#### PASSAGE PROVIDED
--- begin ---
An independent Scotland would not be dependent on oil and gas revenues, but if taxed at Norwegian levels, they would help with high energy bills and could pay a much higher state pension such as in Iceland, Finland, Luxemburg, Ireland and other so called small nations that prosper without the broad shoulders of the UK.
The UK has the worst state pension in the developed world and our state pension payments are certainly not guaranteed within the UK, as since the 2014 referendum the Tories have extended the retirement age and Rishi Sunak, who ditched the £20 a week universal credit uplift, has also reneged on the “triple lock” to increase pensions in line with inflation.
Mary Thomas
Edinburgh
A VERY interesting contribution from Jo Bloomfield (Letters, Feb 9), who is quite correct that energy prices will rise by 4% in France. This is occasioned by two related factors. Firstly, energy is only partially privatised in France, but the state holds around 70% control.
This is important because this allows them to regulate prices passed to customers – unlike here, where, “thanks” to Thatcher`s privatisations, the “Market” has total say, and a limp Ofgem makes innocuous disapproving comments in the background.
Secondly, price rises which become necessary are indexed to inflation. This means that utilities are disallowed to raise prices beyond the current rate of inflation.
I remember, when in France some few years ago, that Gaz de France thought that they would raise retail price to customers by 11%. This was broadly in line with a similar rise in UK, which, of course, our suppliers got away with. But the French government responded by reminding them who owned them.
Gaz de France subsequently was allowed to raise their prices by 4% - in line with inflation in France at the time.
Brian York
Dumfries
THE consequences are too serious, for all our lives, to be considered just a cynical joke.
While Britain is still the president of the COP, held in Glasgow late last year, it simultaneously manages to give the go ahead for a coal mine in Wales.
A new North Sea oilfield, Cambo, is only delayed because Shell might have been persuaded by protests to switch its investment to windfarms.
At the same time Britain encourages yet another company to begin drilling the Abigail oil field, in the North Sea 166 kilometres from Peterhead.
For readers also interested in Apartheid connections the Abigail field will be developed by Israeli-owned Ithaca Energy wholly owned by Tel Aviv-traded Delek group.
However I think it is also important that readers wanting to see self determination for a different Scotland consider one with a very different economic foundation than one based on oil and carbon pollution.
We also need our governments! to correct the situation of Shell making $19 billion record profits last year and even more next when you add the latest hike in gas prices!
Norman Lockhart (ecosocialist.scot)
Innerleithen
I REALISE that Boris Johnson and new Downing Street communications head Gutto Harri know one another, having worked together before, but the account by Laura Kuenssberg of their first meeting does not tell me that Boris has changed or is intending to change – he continues to make fun of his office and of everyone who has lost loved ones and are still very angry and upset by his behaviour. He is simply not capable of change.
--- end ---
#### RECORDED DATA
--- begin ---
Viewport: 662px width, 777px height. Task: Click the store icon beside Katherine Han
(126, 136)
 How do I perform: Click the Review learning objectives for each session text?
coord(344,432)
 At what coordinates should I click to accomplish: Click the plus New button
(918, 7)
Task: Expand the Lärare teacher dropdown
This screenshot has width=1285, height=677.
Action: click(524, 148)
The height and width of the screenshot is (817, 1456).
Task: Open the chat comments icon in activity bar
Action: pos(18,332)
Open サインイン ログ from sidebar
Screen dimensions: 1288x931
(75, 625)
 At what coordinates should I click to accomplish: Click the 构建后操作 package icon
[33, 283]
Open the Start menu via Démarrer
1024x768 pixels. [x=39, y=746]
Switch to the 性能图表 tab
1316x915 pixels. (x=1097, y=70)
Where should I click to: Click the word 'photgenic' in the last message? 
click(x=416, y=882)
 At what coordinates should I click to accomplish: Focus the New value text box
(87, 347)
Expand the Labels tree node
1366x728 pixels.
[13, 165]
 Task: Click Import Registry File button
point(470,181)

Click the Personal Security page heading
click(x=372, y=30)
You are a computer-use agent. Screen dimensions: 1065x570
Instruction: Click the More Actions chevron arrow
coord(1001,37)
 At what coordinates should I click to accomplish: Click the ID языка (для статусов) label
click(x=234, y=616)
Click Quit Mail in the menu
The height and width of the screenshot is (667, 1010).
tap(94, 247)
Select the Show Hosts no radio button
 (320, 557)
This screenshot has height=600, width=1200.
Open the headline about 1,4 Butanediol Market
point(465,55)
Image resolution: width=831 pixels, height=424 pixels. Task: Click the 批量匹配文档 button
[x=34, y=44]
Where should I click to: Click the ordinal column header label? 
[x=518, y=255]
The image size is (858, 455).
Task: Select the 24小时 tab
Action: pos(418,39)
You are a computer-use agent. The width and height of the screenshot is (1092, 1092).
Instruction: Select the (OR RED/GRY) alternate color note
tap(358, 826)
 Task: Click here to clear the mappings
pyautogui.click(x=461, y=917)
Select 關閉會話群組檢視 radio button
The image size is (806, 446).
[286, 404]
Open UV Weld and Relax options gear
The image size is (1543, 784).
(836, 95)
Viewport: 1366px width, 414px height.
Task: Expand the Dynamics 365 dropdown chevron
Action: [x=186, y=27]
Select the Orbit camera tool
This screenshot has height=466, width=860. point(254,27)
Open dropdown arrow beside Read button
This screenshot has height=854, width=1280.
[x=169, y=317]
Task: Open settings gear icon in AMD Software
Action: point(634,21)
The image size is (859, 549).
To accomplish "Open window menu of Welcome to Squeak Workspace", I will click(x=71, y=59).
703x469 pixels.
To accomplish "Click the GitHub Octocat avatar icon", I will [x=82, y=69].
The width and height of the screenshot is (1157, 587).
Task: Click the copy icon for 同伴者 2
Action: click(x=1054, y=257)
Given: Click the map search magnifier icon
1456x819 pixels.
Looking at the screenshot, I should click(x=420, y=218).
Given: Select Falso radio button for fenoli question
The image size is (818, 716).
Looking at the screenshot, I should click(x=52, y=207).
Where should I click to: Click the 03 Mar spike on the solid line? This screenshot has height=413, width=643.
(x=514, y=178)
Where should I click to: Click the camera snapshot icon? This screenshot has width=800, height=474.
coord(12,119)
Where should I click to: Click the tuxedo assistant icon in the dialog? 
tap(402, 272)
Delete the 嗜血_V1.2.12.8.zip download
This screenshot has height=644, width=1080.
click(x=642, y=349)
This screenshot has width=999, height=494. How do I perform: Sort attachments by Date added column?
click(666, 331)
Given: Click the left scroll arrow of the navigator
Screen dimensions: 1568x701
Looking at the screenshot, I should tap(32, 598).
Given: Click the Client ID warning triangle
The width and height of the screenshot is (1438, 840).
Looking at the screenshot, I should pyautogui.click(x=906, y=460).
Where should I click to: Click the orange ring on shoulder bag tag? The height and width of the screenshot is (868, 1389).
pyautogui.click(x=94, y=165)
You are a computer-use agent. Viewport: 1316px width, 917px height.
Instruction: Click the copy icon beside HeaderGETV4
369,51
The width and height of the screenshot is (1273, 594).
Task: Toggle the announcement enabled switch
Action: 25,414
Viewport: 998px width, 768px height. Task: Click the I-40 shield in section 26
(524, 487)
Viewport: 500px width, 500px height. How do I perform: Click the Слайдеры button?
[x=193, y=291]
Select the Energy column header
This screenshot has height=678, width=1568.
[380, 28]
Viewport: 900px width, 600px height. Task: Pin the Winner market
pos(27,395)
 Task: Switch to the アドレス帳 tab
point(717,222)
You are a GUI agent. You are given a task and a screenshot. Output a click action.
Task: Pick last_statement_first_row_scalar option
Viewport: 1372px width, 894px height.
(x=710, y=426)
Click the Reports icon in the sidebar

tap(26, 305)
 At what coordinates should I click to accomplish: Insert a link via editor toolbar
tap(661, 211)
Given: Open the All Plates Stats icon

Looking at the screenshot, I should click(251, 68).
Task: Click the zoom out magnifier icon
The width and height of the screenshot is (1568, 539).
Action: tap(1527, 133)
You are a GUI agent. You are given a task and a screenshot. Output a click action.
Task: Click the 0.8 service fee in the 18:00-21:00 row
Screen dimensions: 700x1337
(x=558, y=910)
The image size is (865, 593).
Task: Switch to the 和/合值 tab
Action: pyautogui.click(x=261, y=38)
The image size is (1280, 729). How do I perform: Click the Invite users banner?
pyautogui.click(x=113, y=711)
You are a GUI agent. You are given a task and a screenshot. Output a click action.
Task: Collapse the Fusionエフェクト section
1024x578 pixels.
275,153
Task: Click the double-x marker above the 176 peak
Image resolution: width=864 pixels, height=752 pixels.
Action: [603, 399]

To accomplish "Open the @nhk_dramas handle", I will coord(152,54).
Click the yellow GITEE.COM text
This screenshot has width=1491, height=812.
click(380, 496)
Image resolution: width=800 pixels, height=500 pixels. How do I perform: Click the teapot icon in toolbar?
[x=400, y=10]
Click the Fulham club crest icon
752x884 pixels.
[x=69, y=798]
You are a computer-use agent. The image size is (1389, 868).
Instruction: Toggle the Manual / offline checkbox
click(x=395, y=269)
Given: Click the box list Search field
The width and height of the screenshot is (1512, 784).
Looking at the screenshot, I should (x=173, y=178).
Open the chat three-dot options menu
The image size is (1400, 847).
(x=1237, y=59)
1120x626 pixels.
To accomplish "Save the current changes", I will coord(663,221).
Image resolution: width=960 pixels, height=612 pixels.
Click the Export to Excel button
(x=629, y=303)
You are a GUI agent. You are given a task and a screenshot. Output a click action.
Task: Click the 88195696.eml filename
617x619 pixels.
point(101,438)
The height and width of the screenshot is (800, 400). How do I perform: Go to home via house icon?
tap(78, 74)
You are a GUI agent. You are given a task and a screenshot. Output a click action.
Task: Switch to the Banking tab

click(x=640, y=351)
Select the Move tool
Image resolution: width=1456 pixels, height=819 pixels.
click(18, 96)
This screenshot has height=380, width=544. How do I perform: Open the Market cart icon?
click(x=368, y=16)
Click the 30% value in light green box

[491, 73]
--- end ---
#### TASKS TO PERFORM
1. In the letters, rewrite the paragraph beginning "I remember, when in France" in one or two shorter sentences, keeping its main facts.
2. Summarize the letters in two sentences.
3. From the letters, list every writer who signs a letter, along with the place given under that writer's name.

#### ANSWERS TO THE EXERCISE
1. A few years ago, Gaz de France planned to raise its retail price by 11%, roughly matching a similar UK rise that UK suppliers got away with. The French government responded by reminding the company who owned it.

2. The letters argue that an independent Scotland could tax oil and gas at Norwegian levels to help with high energy bills and pay a higher state pension, and that France limits energy price rises to inflation because the state holds around 70% control. Another letter criticizes Britain for approving a Welsh coal mine and new North Sea drilling while holding the COP presidency, and the last says Boris Johnson is not capable of change.

3.
- Mary Thomas, Edinburgh
- Brian York, Dumfries
- Norman Lockhart (ecosocialist.scot), Innerleithen